Since the present invention is configured as described above,
Even in low-alcoholic sake having an alcohol content of 12% or less, the balance of flavors can be maintained because the extract content is 5 to 20% and the extract content is composed of oligosaccharides. Furthermore, since the concentration of pyruvic acid is also below the detection limit, it is possible to suppress the frequency of off-flavor generation. The ratio of alcohol content and extract content can be changed by changing the mixing composition such as changing the koji ratio, so it is an epoch-making manufacturing method that can freely design and manufacture various low alcohol sake. It is possible to automate and systemize alcoholic sake production.

According to the present invention, inactivation of residual saccharifying enzyme suppresses new production of fermentable sugars, which enables fermentation control by estimating alcohol content after fermentation.
It is also possible to rationalize manufacturing control. Further, as described above, fermentable sugars such as glucose are depleted, so that the amount of pyruvic acid becomes small even if the baume is high, and as a result, the generation of off-flavor (diacetyl, acetaldehyde, etc.) accompanying the termination of fermentation can be prevented.

In the present invention, the residual saccharifying enzyme is inactivated by heat treatment after the saccharification treatment, but the fermentation process can be continued and continuous treatment can be carried out without interruption. If desired, once the saccharifying enzyme is inactivated, the saccharified solution can be stored and subjected to fermentation treatment when necessary.
The saccharified liquid after deactivation can be used as a raw material for producing low-alcoholic sake, and can be put on the market.

[Brief description of drawings]

FIG. 1 shows changes in saccharification power due to heating of a saccharified solution.

FIG. 2 shows the results of Experiment 1-a.

FIG. 3 shows the results of Experiment 1-b.

FIG. 4 shows changes with time of each component in a small-preparation test.

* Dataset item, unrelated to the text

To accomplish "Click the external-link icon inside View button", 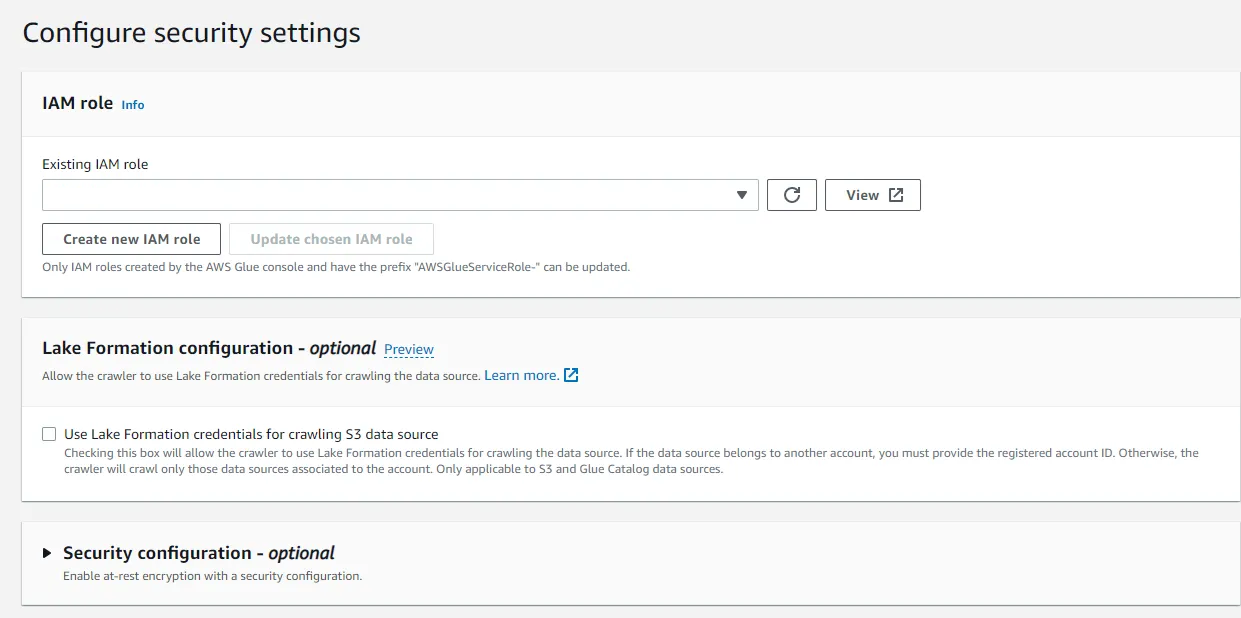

   ─────────────────────────────────────────────────── ─── Continued front page    (72) Inventor Kuniaki Kiso             3-7-1 Kagamiyama, Higashihiroshima City, Hiroshima Prefecture Independent             Alcoholic Beverage Research Institute (72) Inventor Osamu Tokoshima             1-21-2 Nishishinbashi, Minato-ku, Tokyo Sake             Zoukai Central Association (72) Inventor Yuichi Akimoto             1-21-2 Nishishinbashi, Minato-ku, Tokyo Sake             Zoukai Central Association (72) Inventor Fujio Hata             1-21-2 Nishishinbashi, Minato-ku, Tokyo Sake             Zoukai Central Association

Claims (6)

[Claims] 1. A part of koji rice is replaced with an enzymatic agent prepared by mixing α-amylase with transglucosidase, or transglucosidase itself and α-amylase itself, charged with raw rice, saccharified, and then used as it is or in a tank. After heating, the enzyme is inactivated to end the saccharification, and the fermentation is carried out in the presence of an acid or as it is to contain 5 to 12% of alcohol and 5 to 20% of extract. Method for producing low alcohol sake. 2. The method for producing low alcohol sake according to claim 1, wherein the alcohol content is 5 to 8.5%. 3. The method for producing a low-alcoholic sake according to claim 1, further comprising a non-fermentable oligosaccharide as a sugar component mainly and having a low glucose content. 4. Further, the concentration of pyruvic acid is low, and the frequency of off-flavor is low, which is characterized in that
4. The method for producing a low alcohol sake according to any one of 3 above. 5. The production of a low-alcoholic sake according to any one of claims 1 to 4, characterized in that an enzyme preparation comprising a transglucosidase and an α-amylase mixed with an acidic protease is used as the enzyme preparation. Method. 6. A low-alcoholic sake which is produced by the method according to any one of claims 1 to 5 and which has an alcohol content of 12% or less and a well-balanced flavor.